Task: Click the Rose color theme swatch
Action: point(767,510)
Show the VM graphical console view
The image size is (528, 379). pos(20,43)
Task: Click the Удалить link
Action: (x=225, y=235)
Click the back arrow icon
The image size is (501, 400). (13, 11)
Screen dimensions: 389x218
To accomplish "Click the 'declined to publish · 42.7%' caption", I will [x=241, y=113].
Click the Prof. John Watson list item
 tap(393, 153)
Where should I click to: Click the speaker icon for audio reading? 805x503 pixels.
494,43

...

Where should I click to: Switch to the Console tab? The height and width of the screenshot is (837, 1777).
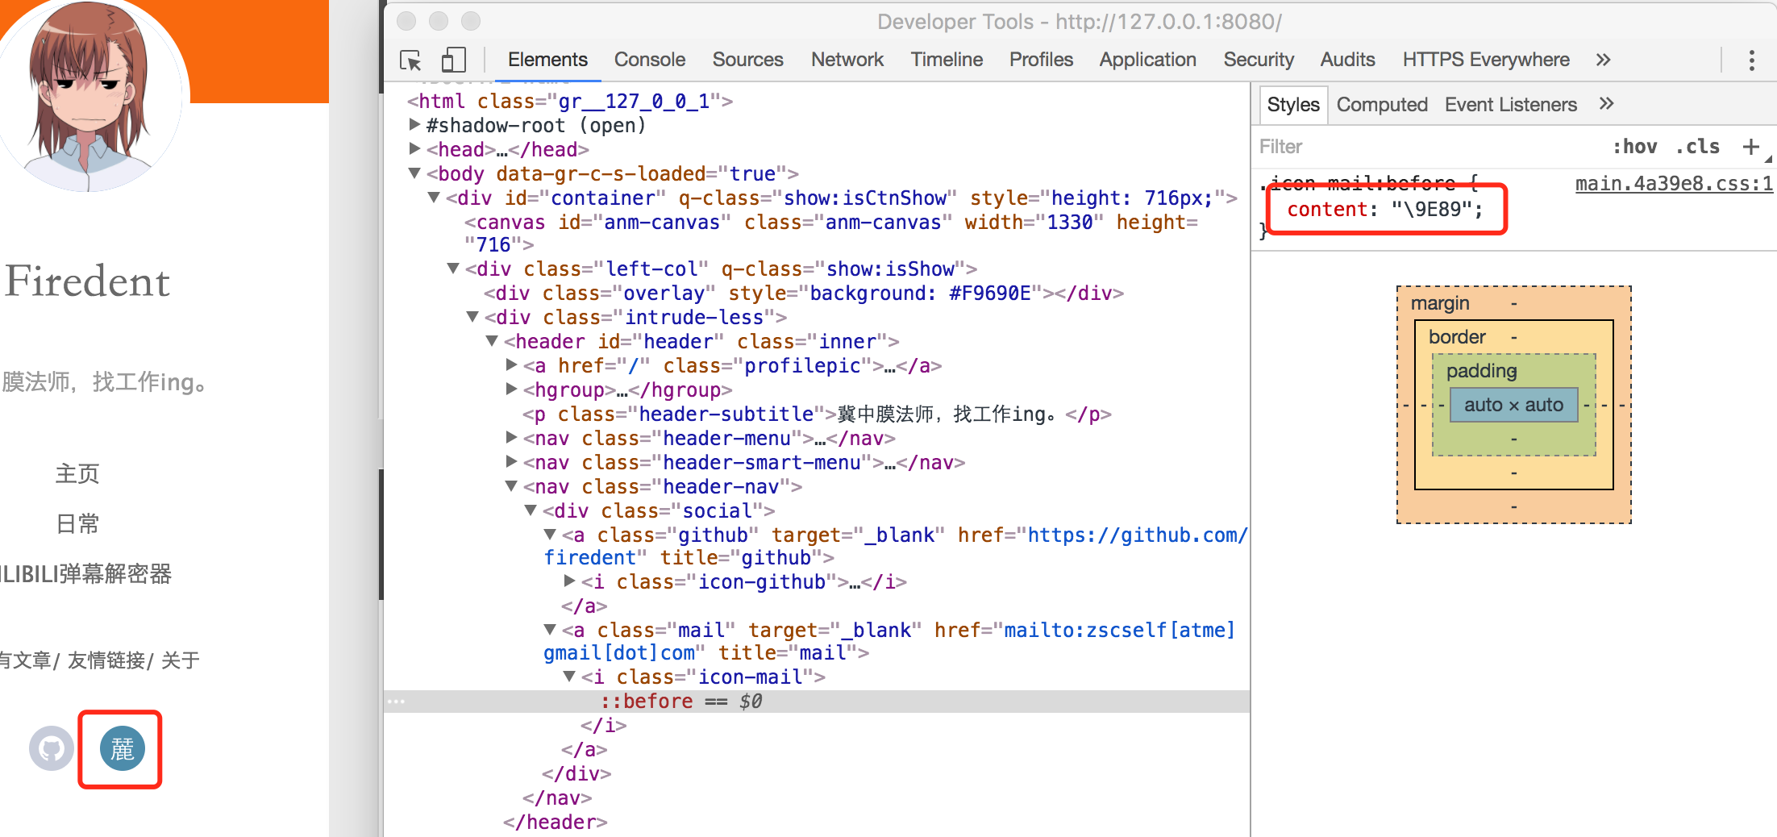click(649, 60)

---

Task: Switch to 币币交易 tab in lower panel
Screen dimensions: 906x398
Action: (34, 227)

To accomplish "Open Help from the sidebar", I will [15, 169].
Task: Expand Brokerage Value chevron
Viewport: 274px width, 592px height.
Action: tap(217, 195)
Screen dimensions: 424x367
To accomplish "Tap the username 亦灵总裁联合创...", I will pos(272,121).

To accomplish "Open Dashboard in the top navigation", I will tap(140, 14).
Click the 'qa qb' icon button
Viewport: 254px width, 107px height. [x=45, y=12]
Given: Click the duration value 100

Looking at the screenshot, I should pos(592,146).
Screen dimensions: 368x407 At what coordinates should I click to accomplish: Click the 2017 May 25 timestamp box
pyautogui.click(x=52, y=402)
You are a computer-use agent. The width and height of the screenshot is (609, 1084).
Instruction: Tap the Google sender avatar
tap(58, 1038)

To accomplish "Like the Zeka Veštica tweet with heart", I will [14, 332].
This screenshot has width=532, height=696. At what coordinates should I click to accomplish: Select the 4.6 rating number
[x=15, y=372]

**Problem to solve:** Select, from the listing, all lines that include the word "Open".

**Written response:**
To accomplish "Open Help from the sidebar", I will [15, 169].
To accomplish "Open Dashboard in the top navigation", I will tap(140, 14).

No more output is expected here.